● Supplied entries:
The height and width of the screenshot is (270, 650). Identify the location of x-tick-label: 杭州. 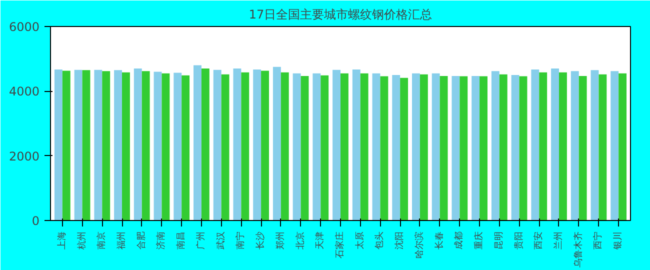
(82, 241).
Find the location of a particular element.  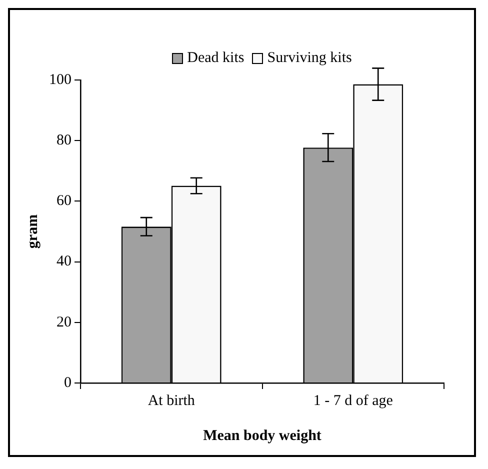

legend-label: Dead kits is located at coordinates (216, 58).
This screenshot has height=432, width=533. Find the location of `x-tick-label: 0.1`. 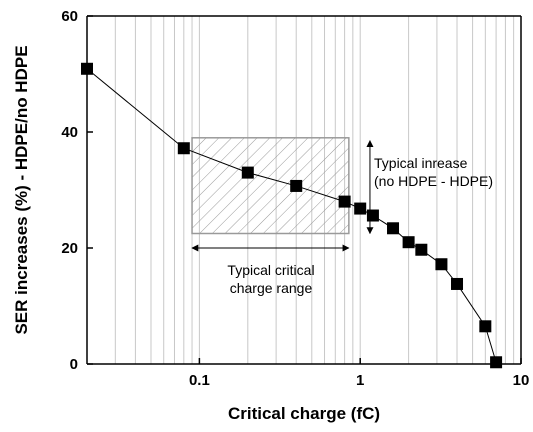

x-tick-label: 0.1 is located at coordinates (200, 380).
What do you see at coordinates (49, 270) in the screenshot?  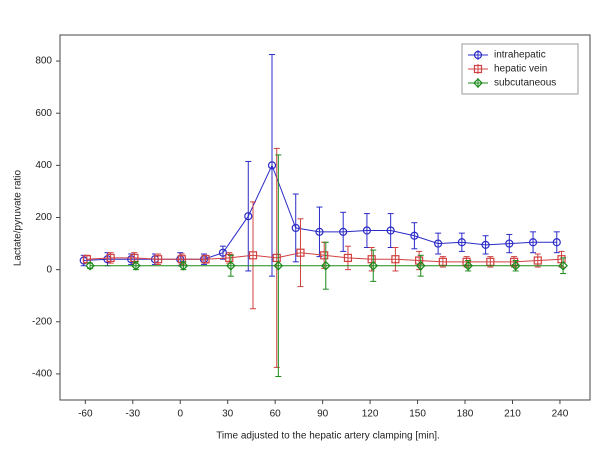 I see `y-tick-label: 0` at bounding box center [49, 270].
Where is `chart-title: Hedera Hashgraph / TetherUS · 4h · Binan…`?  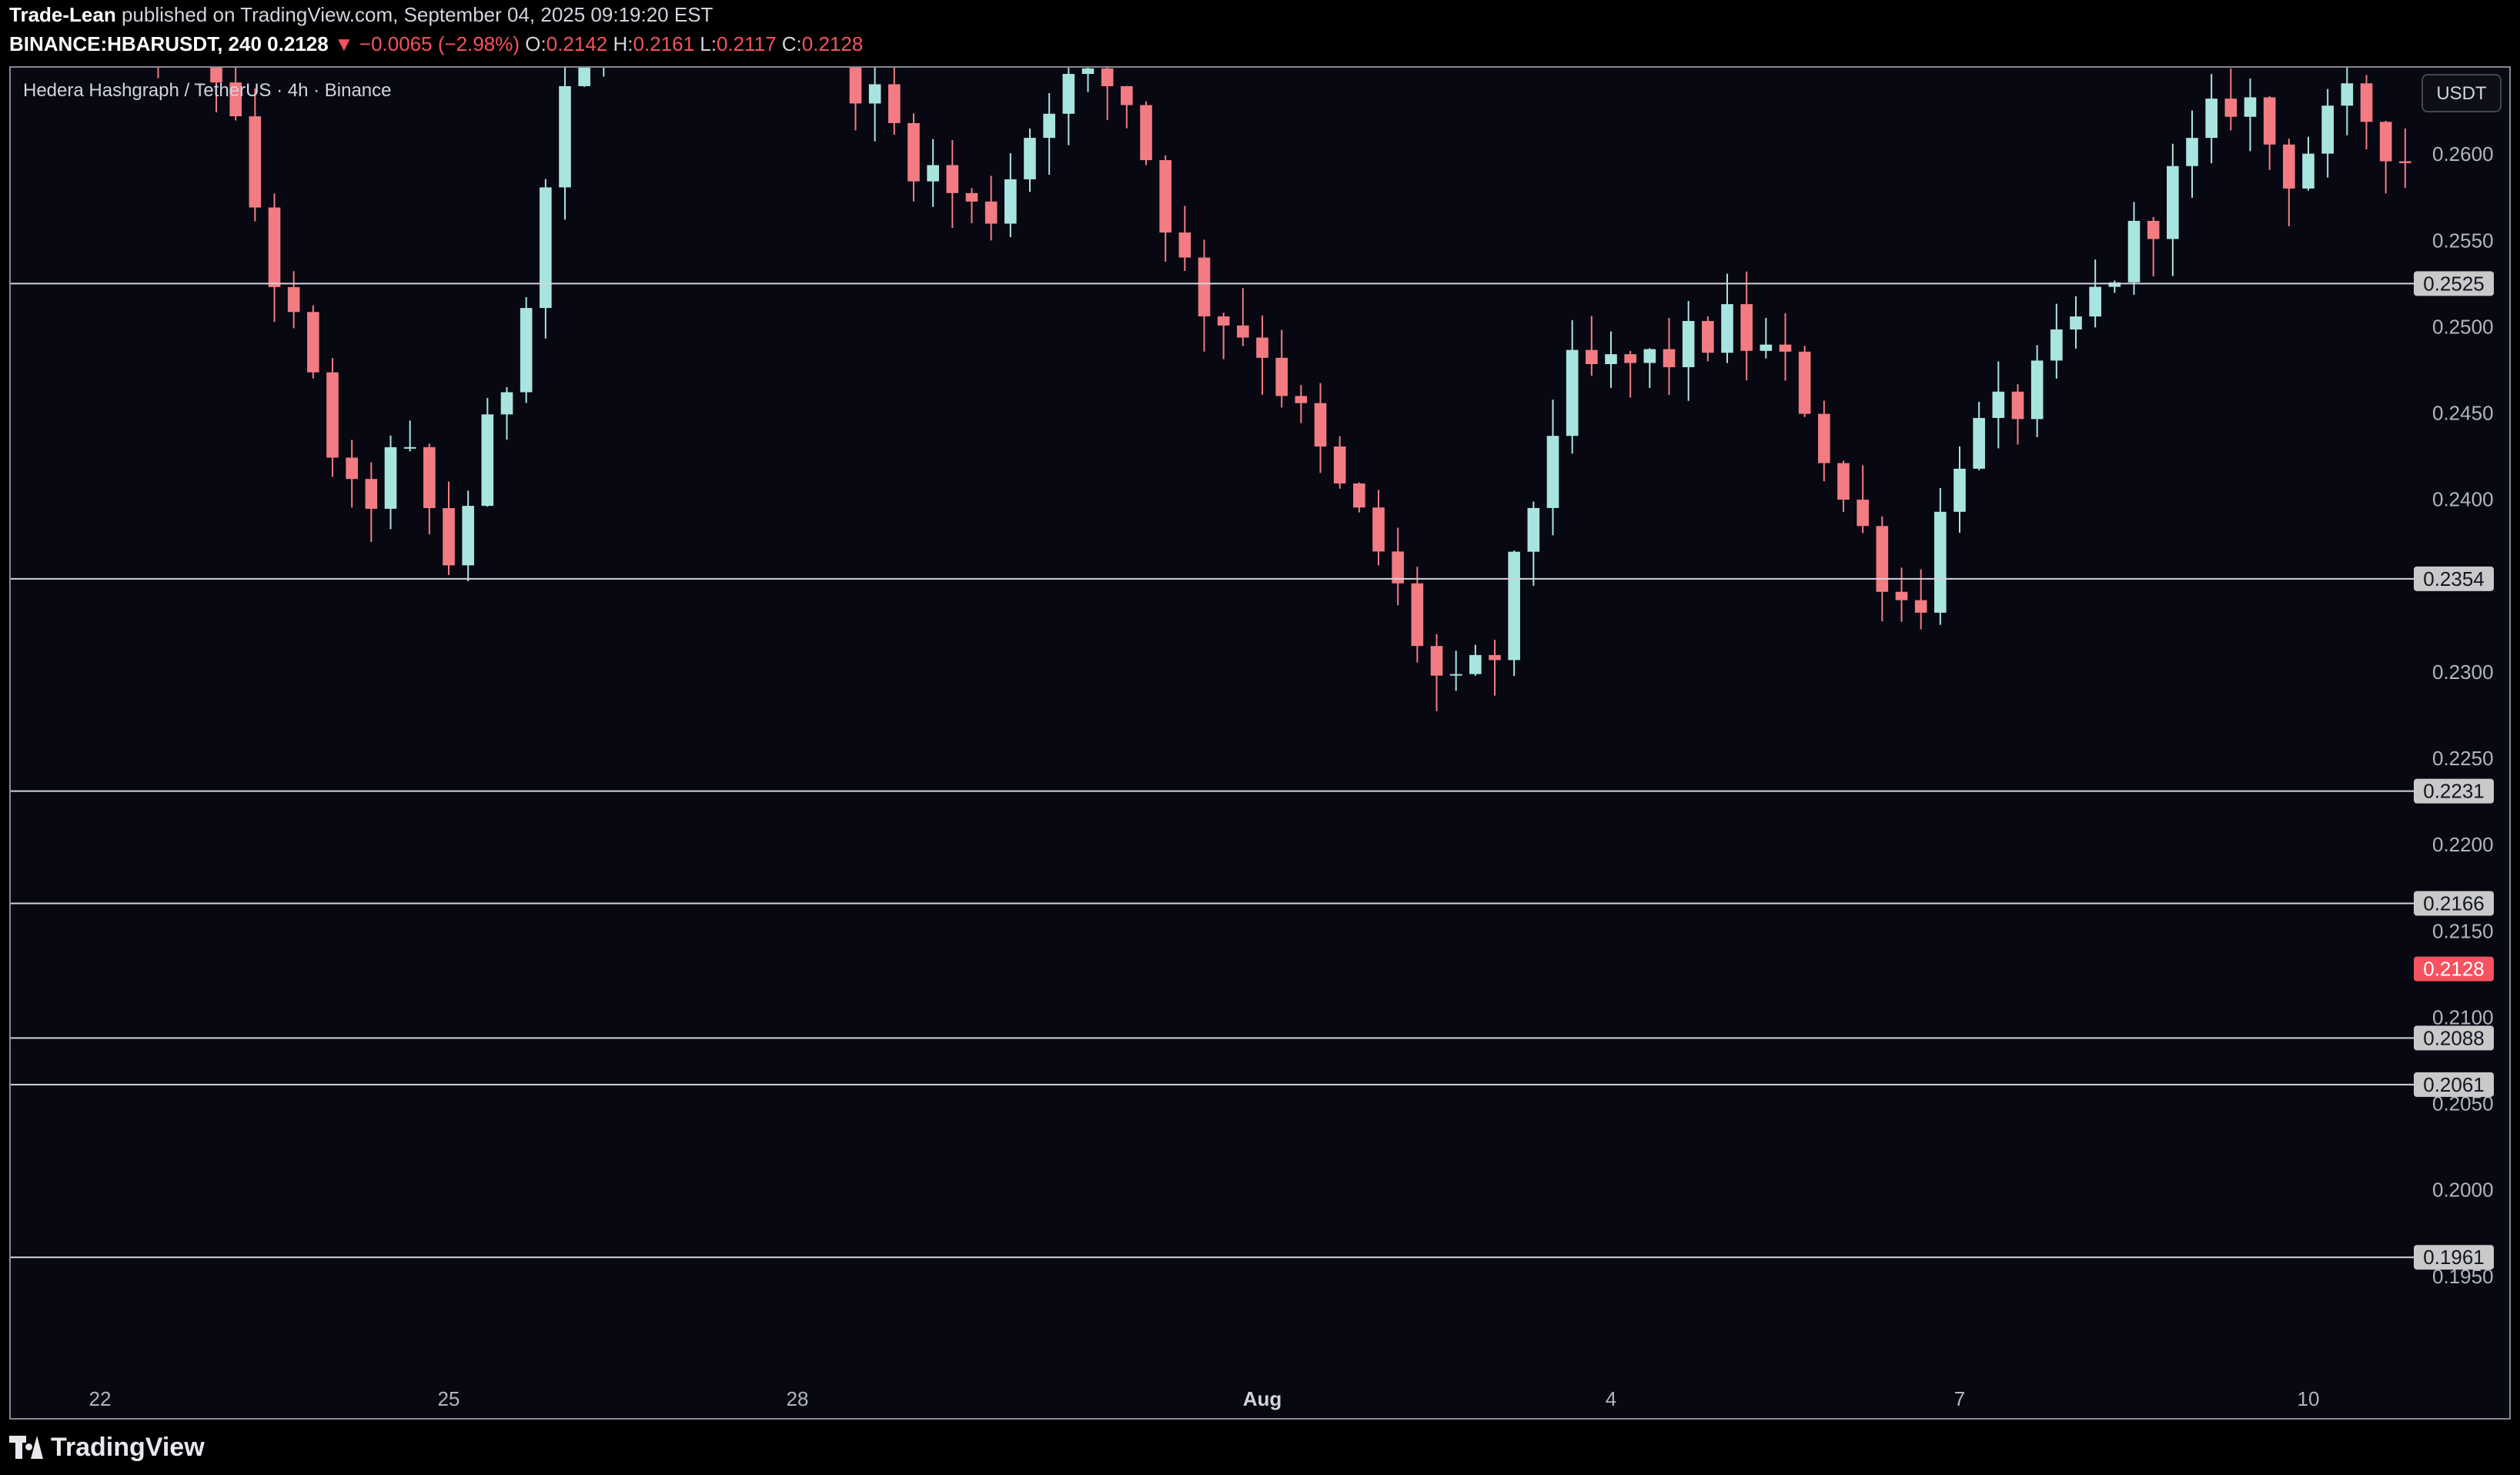
chart-title: Hedera Hashgraph / TetherUS · 4h · Binan… is located at coordinates (208, 90).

● Exercise goal: Retype the records from the line containing "Find the location of a particular element." through the line containing "x-tick-label: 0.1 is", keeping both of those lines, and omit the pictures.

● Answer to the exercise:
Find the location of a particular element.  

legend-label: Dead kits is located at coordinates (216, 58).
This screenshot has height=432, width=533. Find the location of `x-tick-label: 0.1`. 

x-tick-label: 0.1 is located at coordinates (200, 380).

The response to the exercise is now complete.